Earlier in the season we received an intriguing request from 30Edesign, a local architecture design and construction company; to create a mosaic of an artist’s work using chocolate “tiles” for their Annual Valentine. Normally when we are asked to create a custom design on a chocolate, it is usually just one image such as a business logo or letters. We use a transfer that is custom printed with colored cocoa butter on food grade acetate sheets. The transfer is the size of the top of the bonbon and is placed on to the chocolate right after it is enrobed while still wet. Once the chocolate sets the acetate sheet is peeled off and the colored cocoa butter print is left behind. We realized that this would not work for this particular project for several reasons. The colors available for transfers are very basic and this artwork had very nuanced colors. The image itself is complex in that it has a great deal of shading and fades that would not be adequately translated. Custom transfers are typically ordered in sets of 25 sheets with approximately 70 pieces per sheet and each piece would be the same artwork / image so we would end up with thousands of transfers.
We found that we could have the actual image printed on frosting paper (used on cakes) and we would cut them at the kitchen into the smaller tiles. Frosting paper can come in a couple of different materials, potato starch and rice paper. We tasted samples of each on their own and then on top of one of our bonbons. Out of the two, potato starch was the least disturbing in flavor, and once it was combined with the bonbon, was not noticeable at all in terms of flavor and texture. Once we decided on the material, we had to decide what size we needed the image to be in order to fit in the box we planned to use as well as how large each tile would need to be to cover the bonbon properly. After several missed starts, we created an image that would be divided evenly into 4 tiles across, 5 tiles down, for a total of 20 tiles for the mosaic.

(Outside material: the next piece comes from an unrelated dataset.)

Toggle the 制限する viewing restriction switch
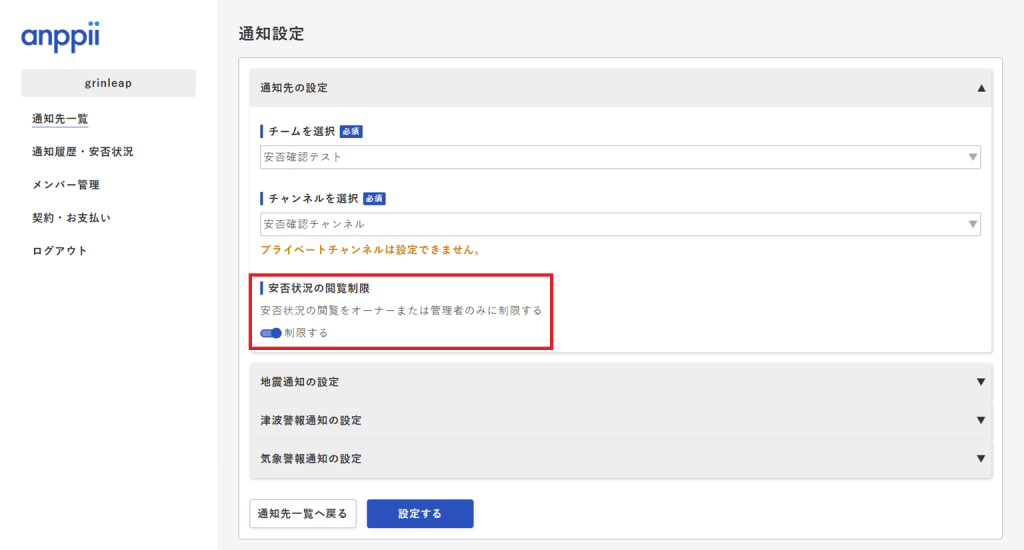1024x550 pixels. tap(270, 333)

Once the frosted sheets arrived, we realized that cutting them posed another challenge as they had to be precisely done. A test cut revealed that 1) there is plastic on the back of the frosted sheet that needs to be removed and actually is not so easy (surprise!), 2) once removed from the protective silver bag that they came in, they dry out very quickly and start to shatter (cut apple in air tight container works wonders in keeping things moist), and 3) no matter how organized we thought we were in keeping the little tiles in order, we still had trouble putting all of them back in the right spot to make the image (bonbon trays for organization, channeling Martha!)

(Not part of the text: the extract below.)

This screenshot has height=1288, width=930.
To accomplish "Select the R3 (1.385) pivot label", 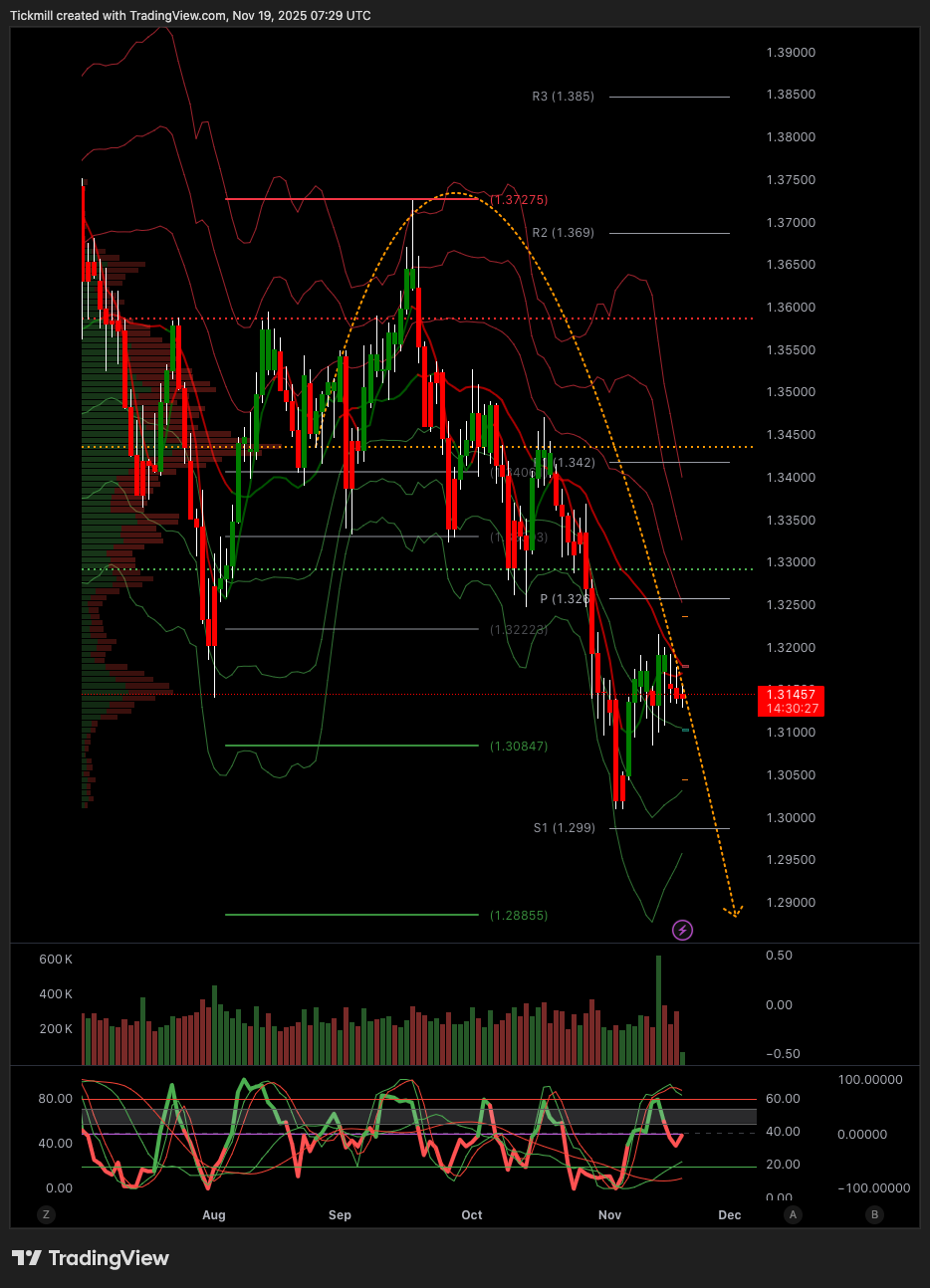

Once all of this was sorted out, we thought we were in good shape and started running a test batch of ganache through Lucie (our enrobing machine) and tried to place and center the tiny little squares of frosting sheet on top of each enrobed chocolate. We realized that we needed to firm up our ganaches a bit more than usual so that they could be cut with very clean even edges by the guitar so our recipes were adjusted. Our next test batch worked beautifully and we were ready to start. We went with 5 flavors, 4 of each.
Finally, to package the pieces in the box, we ended up building inserts from cardstock and candy pads so that the artwork would fit snugly and would travel well without shifting or damage.
Overall, a “work” of art! We’re thrilled with the results!